81 Leonard Gallery is pleased to present Ivan Le Pays: A Line Alone, on view from April 13th through May 30th, 2023.

For the occasion of the artist’s first solo exhibition in the United States, Le Pays has created a new body of paintings in response to the California landscape. With mountains reaching toward the sky and hills sloping into winding roads—all detailed in fine linework—Le Pays captures the sublime through simplicity.

Le Pays, from Paris, first visited California in 2019. He recalls following the lines of the desert in his car, getting purposefully lost and documenting his surroundings in film photography. He returned in 2022 to shoot the film A Line Alone, produced by Arc’teryx. The film explores the relationship between the body and the landscape through three media: tattooing, painting, and climbing.

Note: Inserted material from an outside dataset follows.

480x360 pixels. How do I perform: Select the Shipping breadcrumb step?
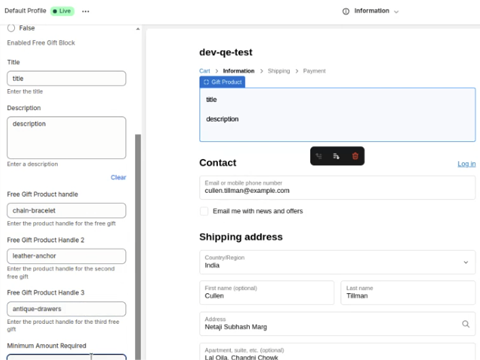(x=279, y=71)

During the film, Le Pays records climber Ashima Shiraishi’s ascent, slashing acrylic paint on canvas to trace her movements. The result of this collaboration is Le Pays’ Sequences, one of which is on view in the gallery alongside a screening of the film. Also featured in the film is the artist’s process of extracting lines from the natural environment, using a glass plate as both a viewfinder and drawing surface.

Back in the studio, Le Pays referenced his plein-air sketches and photographs to create a visual vocabulary for this body of work. 99shapes of California contains pictographs of the California landscape, informing the layered compositions in A Line Alone. Edges and curves of terrain, carved by both human and natural forces, become harmonious geometry in colorful, abstract arrangements.

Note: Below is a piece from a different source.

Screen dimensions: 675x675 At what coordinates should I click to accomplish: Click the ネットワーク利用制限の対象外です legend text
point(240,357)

Across the work, elongated shapes have an upward motion, energetically pointing to the sky, and in the Vertical Horizon series, the sky itself is the subject. The scale of the canvases mirror the body standing tall and the verticality of the California mountains, while the shifting colors capture the transitions between day and night. Le Pays has an obsession with height. He strives for it as a climber and artist, craving both the thrill and the view. Through the essential elements of line and color, Le Pays captures the beauty of the natural world and the transcendental experience of adventuring within it.

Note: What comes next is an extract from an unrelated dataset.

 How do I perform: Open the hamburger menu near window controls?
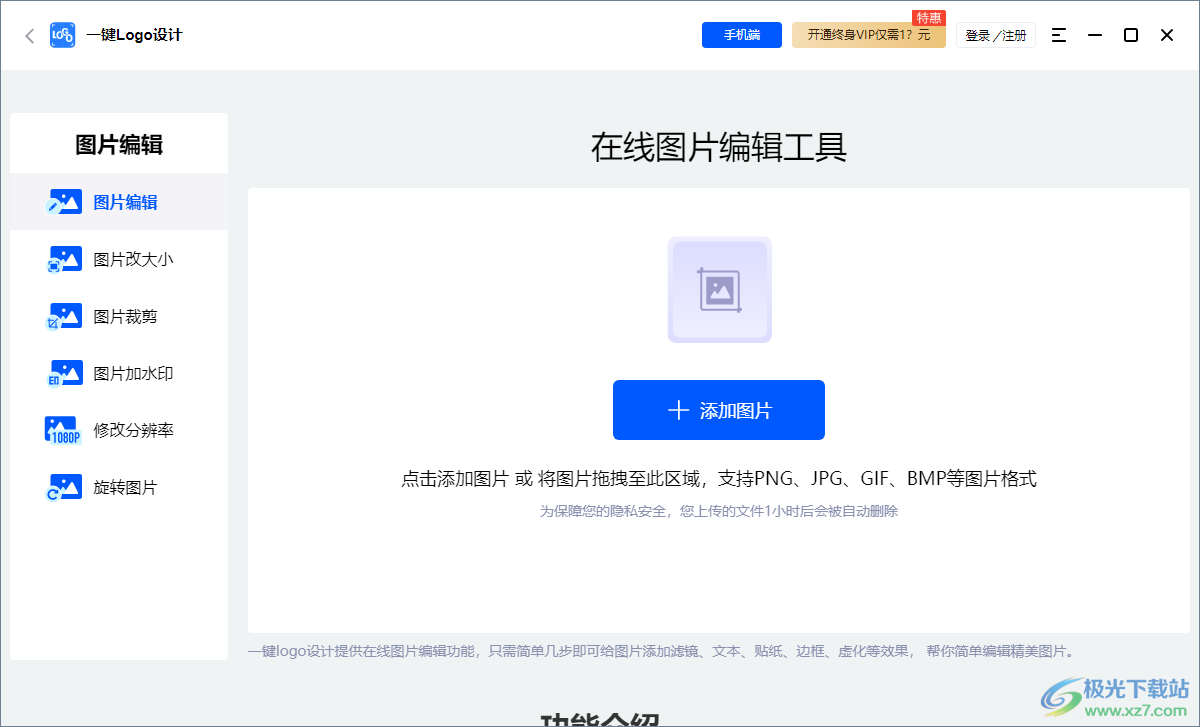click(1059, 34)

Ivan Le Pays (b. 1992 Nantes, France) is a Paris-based multimedia artist. He holds a Masters in Anthropology and Design from the Shanghai Academy of Fine Arts (2016). While studying Chinese for seven years, he discovered calligraphy, and the line became a language to express his geometric vision of the world. He is currently a resident artist at Ateliers Wonder in Paris. An art teacher once told Ivan Le Pays a secret approach to paring a scene down to its bones – to squint. Through narrowed eyes, detail and complexity blur and outlines and global shapes appear. The Nantes-born, Paris-based artist has developed a sophisticated and sought-after style since that childhood art class, that exemplifies what the zen masters knew: simplicity is the ultimate goal of mastery.

Obsessed with architecture, and having studied industrial design in his birth city, at age 22 he followed the lure of the megacity to the University of Fine Arts in Shanghai, where he organized several group exhibits, completed a Masters in Anthropology and Design, and came to see the human body, also, as a form of architecture. For Le Pays, who studied Chinese for seven years, the world is full of images waiting to be turned into symbols. Lending themselves to unique tattoos, his stylized geometric shapes distill landscapes and cityscapes into elegant ideograms, similar to the way early Chinese characters synthesised an idea into a drawing. A book and film, Tatouage Sauvage, documented the journey he took to Alaska, to turn vast wild scenes into free-form tattoos that he would ink onto friends in the wind-lashed, bug-strewn settings they wanted to mark into a permanent memory. He has tattooed more than a 1000 people for his Tattoo Postcard project, inviting them to etch an important place in their lives onto skin. His admiration for a beautiful line has morphed into an addiction to watching people rock-climb, and he plans to return to Yosemite, California, to study the line play of rocks. He creates sculptures using abandoned furniture that he collects in the streets of Paris.

His relationship to landscapes materializes through the discovery of climbing. Through the movement of the body and the balance of his gestures, he relates the practice of climbing to painting.